ABOUT THIS TASK -
Each line of the listing must be transcribed exactly, except for the images, which should be excluded.

★ ★ ★ ★ ★ ★ ★

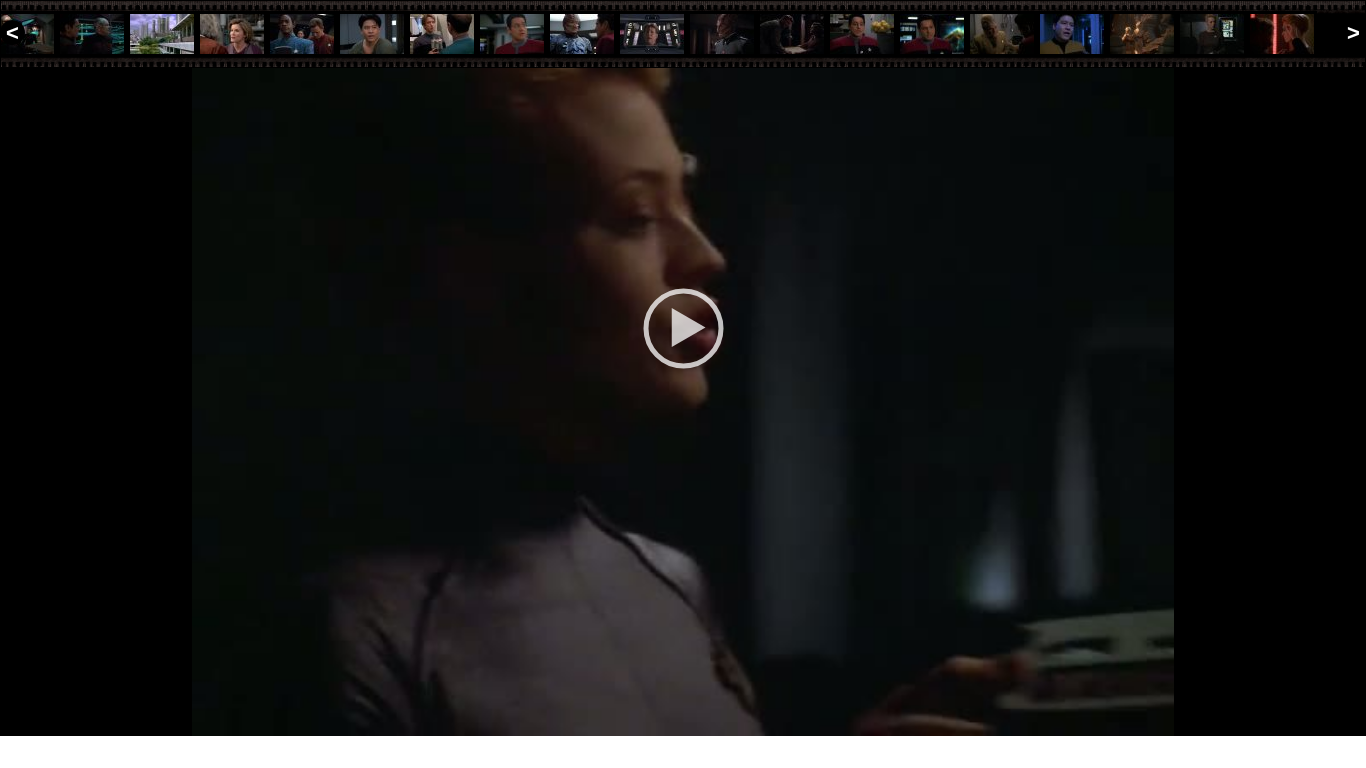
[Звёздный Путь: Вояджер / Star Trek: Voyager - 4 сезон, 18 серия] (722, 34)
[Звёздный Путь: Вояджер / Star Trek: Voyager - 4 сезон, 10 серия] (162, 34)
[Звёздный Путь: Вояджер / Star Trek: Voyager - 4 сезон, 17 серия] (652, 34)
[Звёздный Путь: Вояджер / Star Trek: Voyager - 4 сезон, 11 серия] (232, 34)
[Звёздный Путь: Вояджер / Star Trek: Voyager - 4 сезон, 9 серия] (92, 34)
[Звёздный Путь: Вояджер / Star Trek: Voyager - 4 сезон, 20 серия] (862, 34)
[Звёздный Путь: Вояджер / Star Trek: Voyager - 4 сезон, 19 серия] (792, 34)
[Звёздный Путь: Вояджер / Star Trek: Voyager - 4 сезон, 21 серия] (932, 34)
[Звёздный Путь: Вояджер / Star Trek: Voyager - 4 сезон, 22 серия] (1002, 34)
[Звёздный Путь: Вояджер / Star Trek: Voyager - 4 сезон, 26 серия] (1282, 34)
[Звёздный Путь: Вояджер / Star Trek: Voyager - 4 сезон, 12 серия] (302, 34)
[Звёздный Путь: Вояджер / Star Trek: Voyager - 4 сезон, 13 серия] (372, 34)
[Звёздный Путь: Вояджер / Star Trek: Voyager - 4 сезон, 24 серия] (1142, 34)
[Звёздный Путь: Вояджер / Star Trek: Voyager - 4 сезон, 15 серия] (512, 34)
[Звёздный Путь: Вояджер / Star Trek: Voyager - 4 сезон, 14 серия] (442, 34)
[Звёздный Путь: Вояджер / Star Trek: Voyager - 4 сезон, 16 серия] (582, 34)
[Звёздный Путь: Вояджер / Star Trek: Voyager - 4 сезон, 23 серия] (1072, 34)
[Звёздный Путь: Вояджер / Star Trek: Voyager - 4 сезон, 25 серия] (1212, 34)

★ ★ ★ ★ ★ ★ ★

RESPONSE BOX -
[Звёздный Путь: Вояджер / Star Trek: Voyager - 4 сезон, 18 серия] (722, 34)
[Звёздный Путь: Вояджер / Star Trek: Voyager - 4 сезон, 10 серия] (162, 34)
[Звёздный Путь: Вояджер / Star Trek: Voyager - 4 сезон, 17 серия] (652, 34)
[Звёздный Путь: Вояджер / Star Trek: Voyager - 4 сезон, 11 серия] (232, 34)
[Звёздный Путь: Вояджер / Star Trek: Voyager - 4 сезон, 9 серия] (92, 34)
[Звёздный Путь: Вояджер / Star Trek: Voyager - 4 сезон, 20 серия] (862, 34)
[Звёздный Путь: Вояджер / Star Trek: Voyager - 4 сезон, 19 серия] (792, 34)
[Звёздный Путь: Вояджер / Star Trek: Voyager - 4 сезон, 21 серия] (932, 34)
[Звёздный Путь: Вояджер / Star Trek: Voyager - 4 сезон, 22 серия] (1002, 34)
[Звёздный Путь: Вояджер / Star Trek: Voyager - 4 сезон, 26 серия] (1282, 34)
[Звёздный Путь: Вояджер / Star Trek: Voyager - 4 сезон, 12 серия] (302, 34)
[Звёздный Путь: Вояджер / Star Trek: Voyager - 4 сезон, 13 серия] (372, 34)
[Звёздный Путь: Вояджер / Star Trek: Voyager - 4 сезон, 24 серия] (1142, 34)
[Звёздный Путь: Вояджер / Star Trek: Voyager - 4 сезон, 15 серия] (512, 34)
[Звёздный Путь: Вояджер / Star Trek: Voyager - 4 сезон, 14 серия] (442, 34)
[Звёздный Путь: Вояджер / Star Trek: Voyager - 4 сезон, 16 серия] (582, 34)
[Звёздный Путь: Вояджер / Star Trek: Voyager - 4 сезон, 23 серия] (1072, 34)
[Звёздный Путь: Вояджер / Star Trek: Voyager - 4 сезон, 25 серия] (1212, 34)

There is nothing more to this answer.